Oggi, sabato 18 aprile, durante l’assemblea dell’Associazione Olivicoltori Valdostani: “Siamo una realtà in crescita”

Costruire un frantoio a Donnas o a Hône. Si presentano le due alternative progettuali

Data pubblicazione 22 Aprile 2026
2 minuti di lettura

DONNAS (qdn) È un’assemblea importante quella di oggi, sabato 18 aprile, per l’Associazione Valdostana Olivicoltori. Alle 9, nel salone polivalente di via Binel, vengono infatti presentate le 2 ipotesi progettuali per realizzare - a Donnas oppure a Hône - un frantoio in Valle d’Aosta. La realtà dell’olivicoltura è in crescita nella nostra regione e da qualche anno ormai si parla della costruzione di un frantoio per evitare che gli olivicoltori valdostani siano costretti a portare le loro olive agli impianti di Settimo Vittone o addirittura a Trino Vercellese.

«Era il 2019 quando come vice sindaca di Donnas, insieme al sindaco Amedeo Follioley, iniziammo a parlare della necessità di un frantoio. - spiega Silvia Nicco, presidente dell’Associazione Olivicoltori Valdostani - In seguito si è costituita l’associazione e hanno manifestato l’interesse a ospitare un frantoio il Comune di Donnas, che in merito ha approvato una mozione all’unanimità nel 2023, e, comunicandolo all’allora assessore Marco Carrel, quelli di Hône, Arnad e Montjovet. È stato anche aperto un bando finanziato dalla Regione con 300mila euro. Intanto l’Unité des Communes Mont Rose, quando era presidente l’attuale assessore regionale all’Agricoltura Speranza Girod, ci ha concesso un contributo straordinario di 7mila euro con cui sono stati appunto realizzati da parte dell’architetto Sabrina Noro i 2 progetti di fattibilità per costruire il frantoio a Donnas o a Hône».

All’assemblea di oggi è attesa la partecipazione proprio dell’assessore Speranza Girod, così come dei sindaci di Donnas Matteo Bosonin e di Hône Alex Micheletto e dell’attuale presidente dell’Unité Mont Rose Marco Sucquet.

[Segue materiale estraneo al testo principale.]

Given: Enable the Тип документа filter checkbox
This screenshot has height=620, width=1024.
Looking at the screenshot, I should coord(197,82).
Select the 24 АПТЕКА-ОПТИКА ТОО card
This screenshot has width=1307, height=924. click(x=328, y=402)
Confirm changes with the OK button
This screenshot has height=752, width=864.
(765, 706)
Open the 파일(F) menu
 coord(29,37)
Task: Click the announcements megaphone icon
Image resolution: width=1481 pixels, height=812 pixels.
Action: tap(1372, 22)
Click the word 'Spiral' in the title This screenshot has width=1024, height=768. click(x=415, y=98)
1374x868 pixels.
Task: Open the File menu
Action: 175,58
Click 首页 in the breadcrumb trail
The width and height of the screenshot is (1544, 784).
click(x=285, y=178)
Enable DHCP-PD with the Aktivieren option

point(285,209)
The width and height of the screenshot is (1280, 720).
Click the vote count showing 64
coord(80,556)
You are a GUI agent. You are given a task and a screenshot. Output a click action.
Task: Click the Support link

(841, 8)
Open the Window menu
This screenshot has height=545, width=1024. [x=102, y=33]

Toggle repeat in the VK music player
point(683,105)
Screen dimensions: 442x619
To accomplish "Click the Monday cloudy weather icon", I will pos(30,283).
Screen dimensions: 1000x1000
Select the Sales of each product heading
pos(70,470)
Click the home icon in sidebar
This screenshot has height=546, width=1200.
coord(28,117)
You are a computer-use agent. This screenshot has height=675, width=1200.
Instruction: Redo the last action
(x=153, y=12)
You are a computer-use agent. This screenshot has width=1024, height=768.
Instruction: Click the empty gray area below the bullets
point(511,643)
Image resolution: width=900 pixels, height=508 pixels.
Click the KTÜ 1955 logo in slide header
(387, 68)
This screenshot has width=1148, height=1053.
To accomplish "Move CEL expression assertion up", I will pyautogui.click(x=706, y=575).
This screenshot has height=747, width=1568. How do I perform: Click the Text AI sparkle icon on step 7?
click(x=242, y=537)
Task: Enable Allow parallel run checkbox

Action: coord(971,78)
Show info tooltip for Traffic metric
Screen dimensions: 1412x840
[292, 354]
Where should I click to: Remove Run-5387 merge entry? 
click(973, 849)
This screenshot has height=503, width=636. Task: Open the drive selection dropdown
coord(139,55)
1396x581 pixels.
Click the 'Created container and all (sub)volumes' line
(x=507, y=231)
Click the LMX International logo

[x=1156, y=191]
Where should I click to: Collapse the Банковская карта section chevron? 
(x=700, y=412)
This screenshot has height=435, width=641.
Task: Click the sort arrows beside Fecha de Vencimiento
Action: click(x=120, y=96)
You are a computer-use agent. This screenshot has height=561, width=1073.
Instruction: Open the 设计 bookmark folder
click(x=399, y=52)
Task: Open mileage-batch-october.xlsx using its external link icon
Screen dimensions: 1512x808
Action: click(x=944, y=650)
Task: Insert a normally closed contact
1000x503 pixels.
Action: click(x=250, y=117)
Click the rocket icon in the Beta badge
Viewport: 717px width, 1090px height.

«Il frantoio di Settimo Vittone non è più sufficiente e non tutti possono portare le olive fino a Trino Vercellese. - prosegue Silvia Nicco - I soci della nostra associazione sono 80, con 5mila piante censite fino ad ora. Al corso appena terminato hanno partecipato 13 nuovi olivicoltori. La coltivazione degli ulivi riduce lo spazio lasciato a incolto. È un settore in crescita, che non si pone in contrapposizione ma in collaborazione con il mondo vitivinicolo. A questo proposito, è ottima la relazione con le Caves Coopératives de Donnas e stiamo avviando una sinergia con l’Ais per avviare corsi di degustazione di olio d’oliva».